# a pond? possible? please help!



## thepianoguy (Feb 6, 2016)

i am starting a 22 gallon indoor pond!

the residents contain one beautiful veil tail butterfly betta!

hmm he is overall healthy only get a couple rips when he flare too much(rubbermaid came to help:lol!

so my idea is to make this as natural as possible including a bunch of live plants(not native...not a biotope(i wish i could!!!))

so got some collected woods and a water fall probably some leaves but not so much... so i have these bunch of leaves, what do u guys think? any ideas on aquascape? thanks guys!


----------



## 206Betta (Jan 28, 2016)

Not sure what kind of look you want for your tank but, I think the leaves in the foreground. Collected woods/leaves in the mid-ground, and the waterfall in the background would look pretty good.


----------



## thepianoguy (Feb 6, 2016)

thanks for reply!

i am going to have rubbermaid tank so basically it would be not seen.


----------



## Rooster14250 (Feb 1, 2015)

Cool! Keep us updated. You might want to get a heater to keep the temp at 76-80 degrees. A lillypad would really look nice. Most garden stores that have a pond section should have some aquatic plants to look at. Post a pic of your betta too!


----------



## thepianoguy (Feb 6, 2016)

thanks!

i actually have tons of live plants! garden store has lily pads? cool i will check it out!

while i have the ten running i Do have a 50 watts heater, submergible and ready to use!

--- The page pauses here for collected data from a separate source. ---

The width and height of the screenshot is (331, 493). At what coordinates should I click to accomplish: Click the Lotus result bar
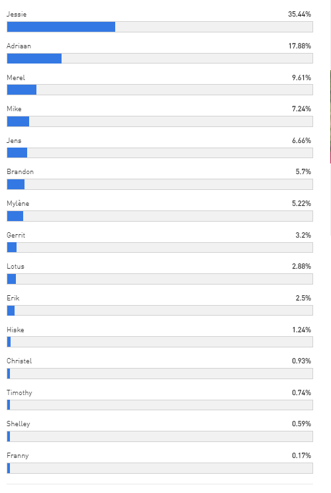pos(160,279)
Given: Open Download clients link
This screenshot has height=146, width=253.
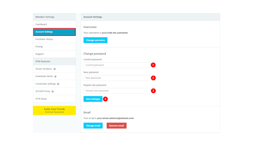Looking at the screenshot, I should (x=44, y=76).
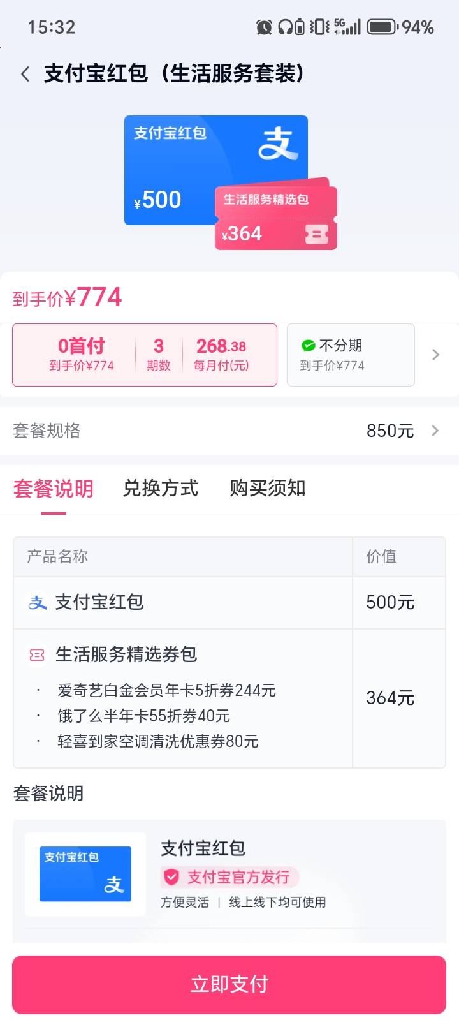The width and height of the screenshot is (459, 1027).
Task: Switch to 兑换方式 tab
Action: click(161, 488)
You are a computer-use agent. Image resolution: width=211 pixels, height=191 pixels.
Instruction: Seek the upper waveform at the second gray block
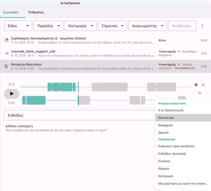tap(162, 87)
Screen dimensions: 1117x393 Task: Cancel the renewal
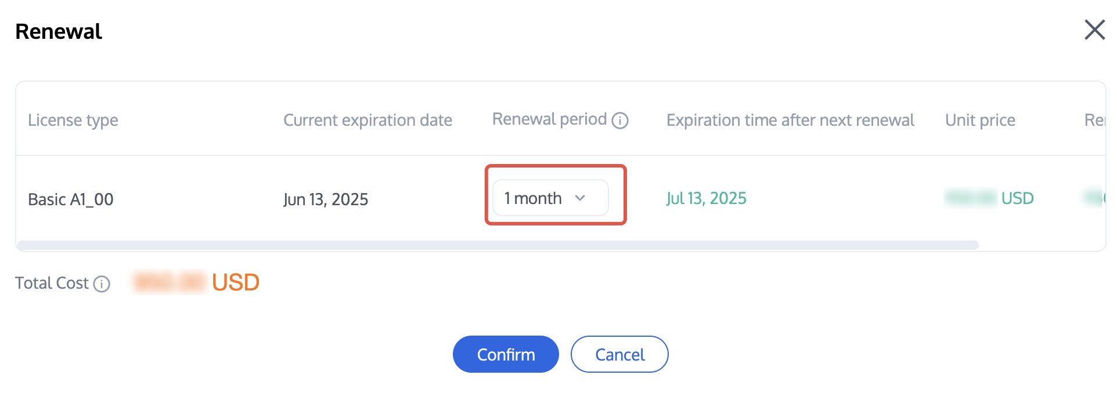(x=619, y=354)
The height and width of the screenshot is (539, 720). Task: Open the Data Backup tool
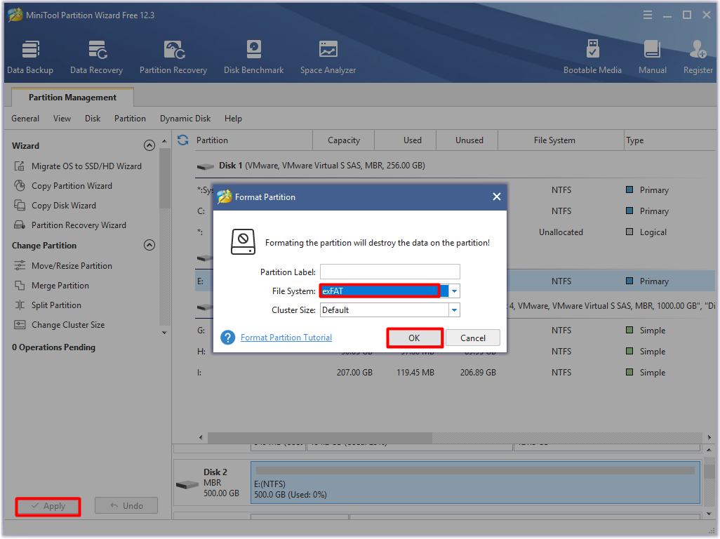pos(30,56)
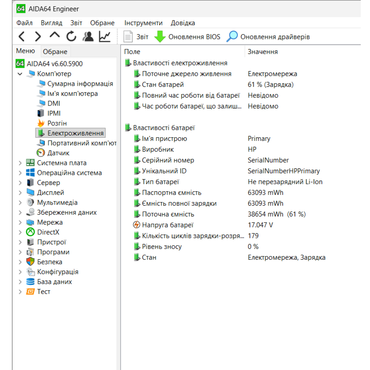Viewport: 370px width, 370px height.
Task: Open the user profile icon in toolbar
Action: click(x=88, y=37)
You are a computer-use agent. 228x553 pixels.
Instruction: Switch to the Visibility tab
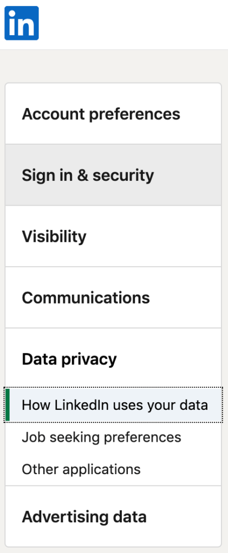(113, 237)
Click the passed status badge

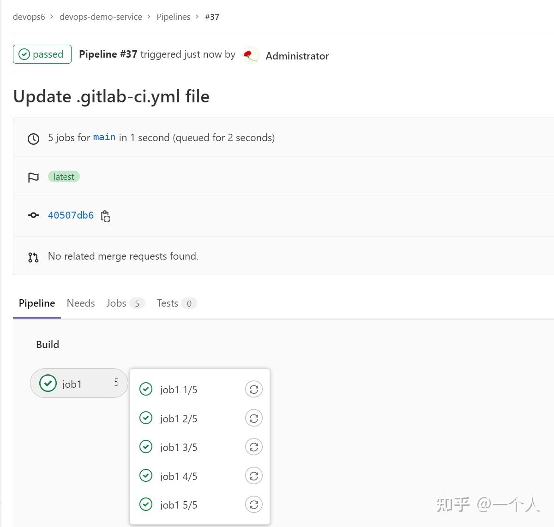pyautogui.click(x=42, y=54)
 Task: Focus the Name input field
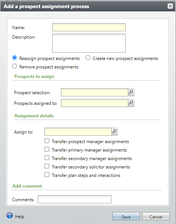[89, 27]
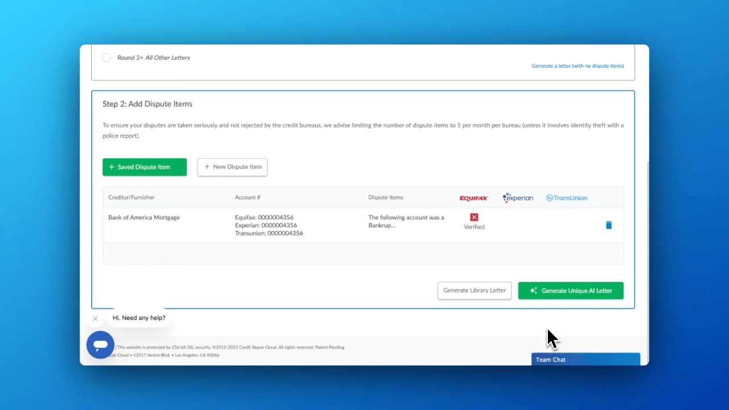Click the Account # column header
This screenshot has height=410, width=729.
248,198
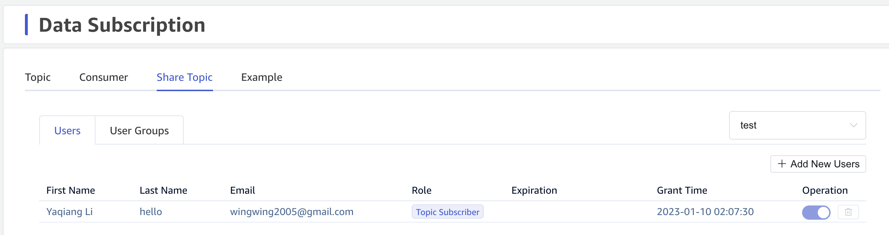Click the wingwing2005@gmail.com email address
This screenshot has width=889, height=235.
(x=292, y=212)
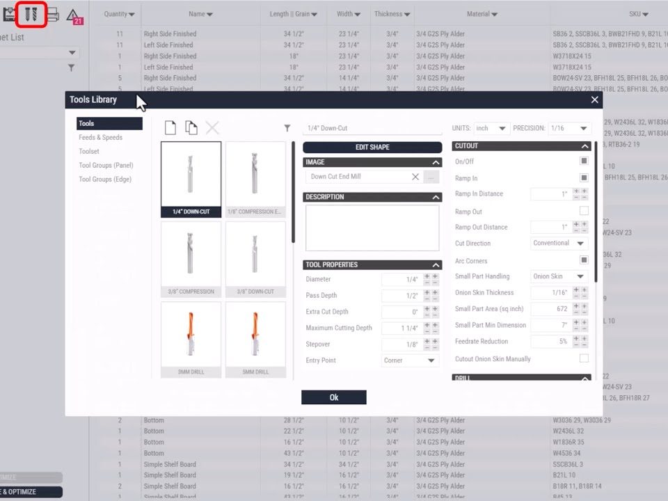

can anybody show their betta tank at natural tank?

mimic the wild life!


----------



## thepianoguy (Feb 6, 2016)

okay so i got the soil (miracle gro) and washed the tank, anybody know how to dirt and cap a walstad tank? [email protected]


----------



## FinsnFeathers (Jan 10, 2015)

Remove all the larger wood chunks from the dirt by straining it on some mesh or screen. Put the dirt in the tank and get it to a muddy consistency and cap it with sand or gravel or whatever. You could have a 1:1 ratio of dirt to cap, but I like to use more cap than dirt (1:2 ratio). When I had a thinner cap it would make a huge(er) mess when I uprooted plants. Also, if you have a tone of dirt it can become anaerobic.


----------



## thepianoguy (Feb 6, 2016)

thanks!

one more question!

i found out the organic soil of miracle gro is green package? is that any different from the...red package? thanks!


----------



## thepianoguy (Feb 6, 2016)

can some body help me?

my soil start to float! and no soil sinks to the bottom! what can i do? please help!


----------



## Dalloway (Apr 13, 2014)

The green package of Miracle Gro is just a remake of the old one, it's fine. I'm currently using it in a 2.5g snail and shrimp tank just fine. It does turn anaerobic so you're going to have to keep poking the substrate regularly to release gas, especially if you don't have plants with large root systems.

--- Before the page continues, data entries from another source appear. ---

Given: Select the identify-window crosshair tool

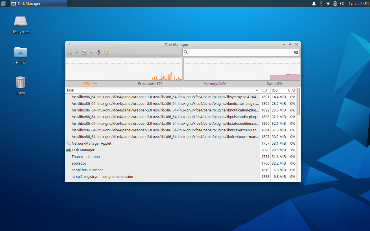Looking at the screenshot, I should [x=99, y=52].
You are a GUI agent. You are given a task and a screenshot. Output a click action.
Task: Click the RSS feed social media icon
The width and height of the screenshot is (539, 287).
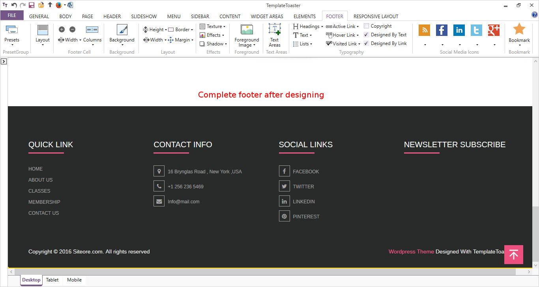click(425, 30)
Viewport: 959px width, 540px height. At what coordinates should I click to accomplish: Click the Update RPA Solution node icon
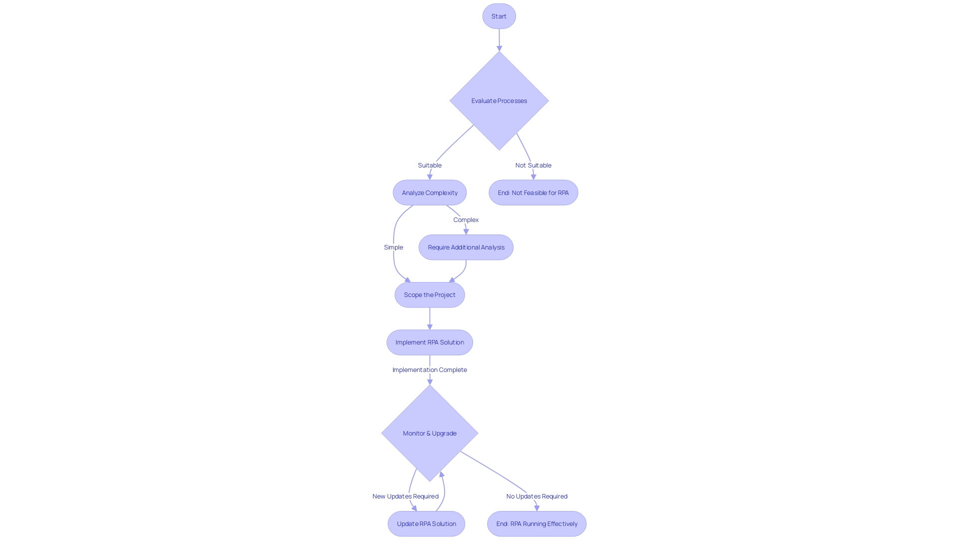coord(426,524)
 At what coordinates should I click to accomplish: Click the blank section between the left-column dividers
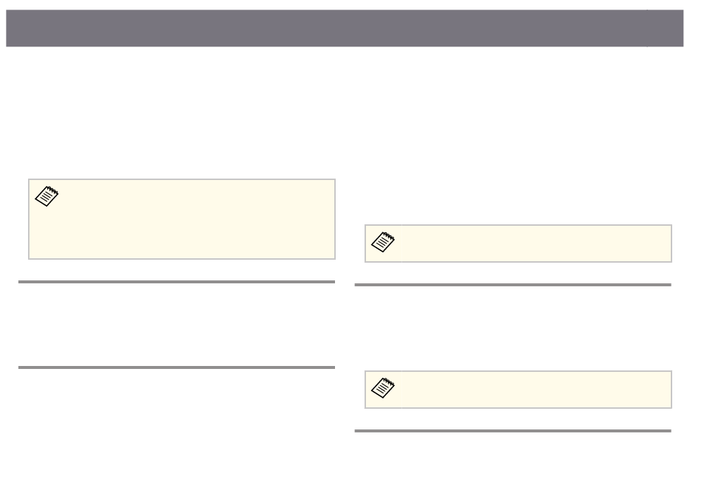[x=176, y=325]
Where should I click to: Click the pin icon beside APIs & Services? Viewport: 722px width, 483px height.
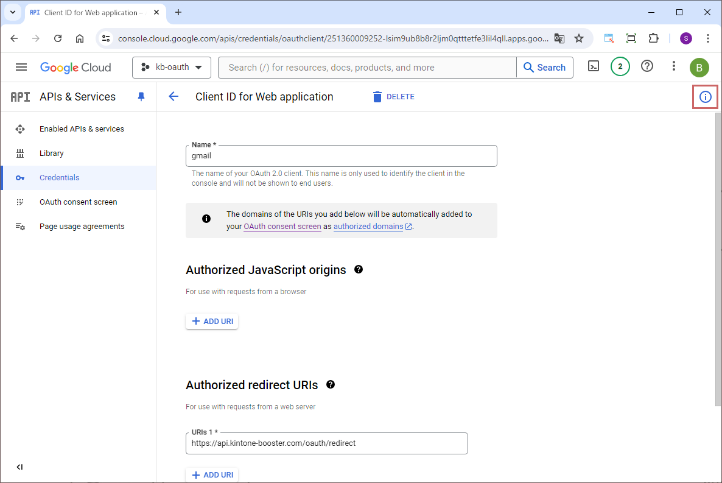click(x=141, y=97)
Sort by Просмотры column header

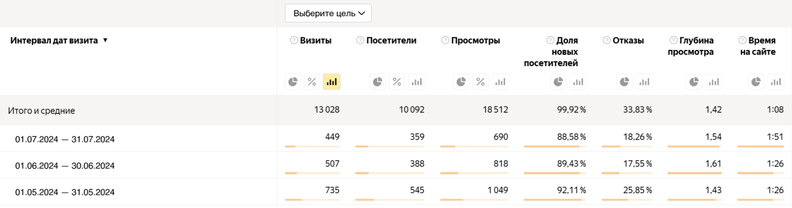click(x=475, y=40)
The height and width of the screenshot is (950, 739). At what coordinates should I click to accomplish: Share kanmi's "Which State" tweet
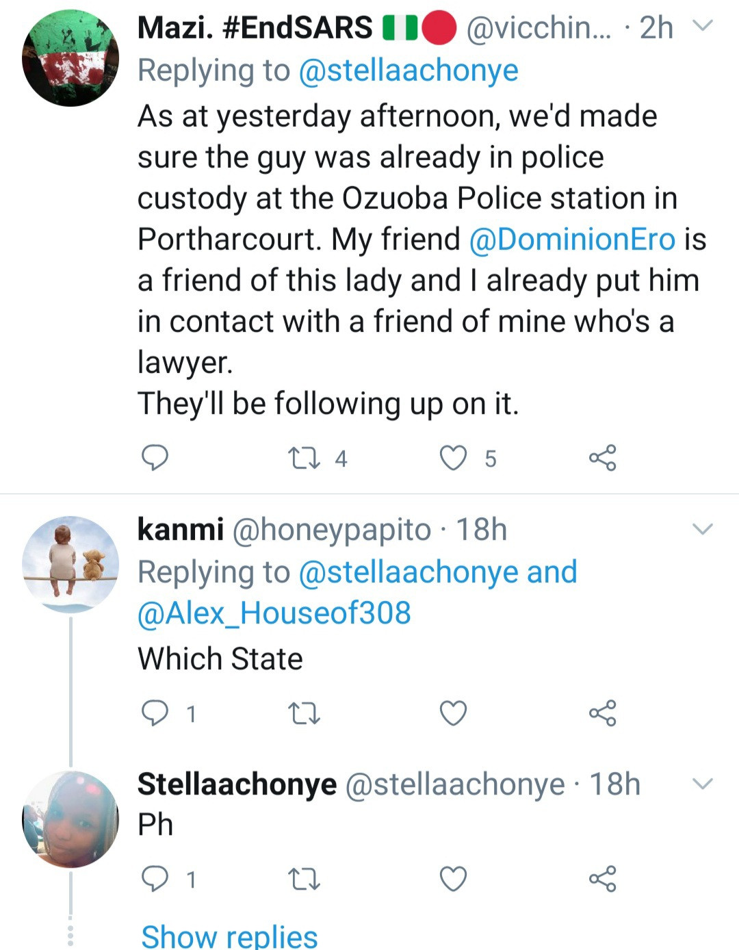click(602, 713)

I recommend reading this thread if you haven't already:
http://www.bettafish.com/showthread.php?t=114575

Very useful~

If your Betta is in the pond already with all that soil floating around, I recommend you remove him to a separate container, drain the pond/tank, and then fill with soil and try again. How much cap over your soil and what kind of capping substrate did you use? I find Miracle Gro to be fairly light and floats easily but you should be able to just strain the excess.


----------



## thepianoguy (Feb 6, 2016)

Dalloway said:


> The green package of Miracle Gro is just a remake of the old one, it's fine. I'm currently using it in a 2.5g snail and shrimp tank just fine. It does turn anaerobic so you're going to have to keep poking the substrate regularly to release gas, especially if you don't have plants with large root systems.
> 
> I recommend reading this thread if you haven't already:
> http://www.bettafish.com/showthread.php?t=114575
> ...





okay, thanks for the reply!

firstly, i am trying to wash the soil...(and put a bucket of gravel in for...stuipd reasons...) and now what should i do? drain out the water?(betta is currently in his 10 gallon home(as usual))

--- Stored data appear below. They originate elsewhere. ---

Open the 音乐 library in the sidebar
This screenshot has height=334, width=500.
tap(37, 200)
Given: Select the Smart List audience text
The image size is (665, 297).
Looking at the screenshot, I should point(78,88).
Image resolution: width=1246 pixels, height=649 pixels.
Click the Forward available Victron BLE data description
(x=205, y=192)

and now my dad is figuring out the heater problem but my plants are dying in the ten!(cause they are floating!) and not enough nutrients...:-( so...firstly my plan is:

tomorrow drain out the water, push the soil down. found AS MANY AS POSSIBLE gravels that dumbly poured in...and cap them with some gravel. BUT some of the parts i don't want to cap because...of aquscapes... 


and then i wait for a day, then pour half the water slowly, drain out, in for 2 times... leave the water...

repeat it for three days.

put live plants in and every decorations...

over a week put the cycled filter in, three days(or more) fish move in...

and over another week, start building leopard gecko area up connecting the pond(another story don't worry).


is this a good idea? thanks!


----------



## Dalloway (Apr 13, 2014)

You don't need to wash the soil. That's just going to waste a lot of it.
If you're using large gravel, I find that Miracle Gro comes through way too easily. I'm currently topping about an inch to a half inch of the Mircale Gro with a minimum of an inch of fine sand from Home Depot and even so the soil's creeping up as you can see on the corner of the tank in the image below:










(Sorry for the blurry shot, this tank's on the floor and hard to reach because it's in-between the support beams of a stand.)
I'd be worried if you don't cap it that there's going to be way too much excess nutrients leeching into the water causing issues all over. It's been about a year since I've set this tank up and the soil still releases NH3/NO3 if I mess with it. I'd be worried for the fish too. Betta are top feeders but in my experience every Betta I've had would still sift through the substrate in between feedings looking for extra morsels and personally I wouldn't want that soil going anywhere near their mouths. One of the ones I have now is so bad he'd eat the sand as well (he's a bit special ;;..).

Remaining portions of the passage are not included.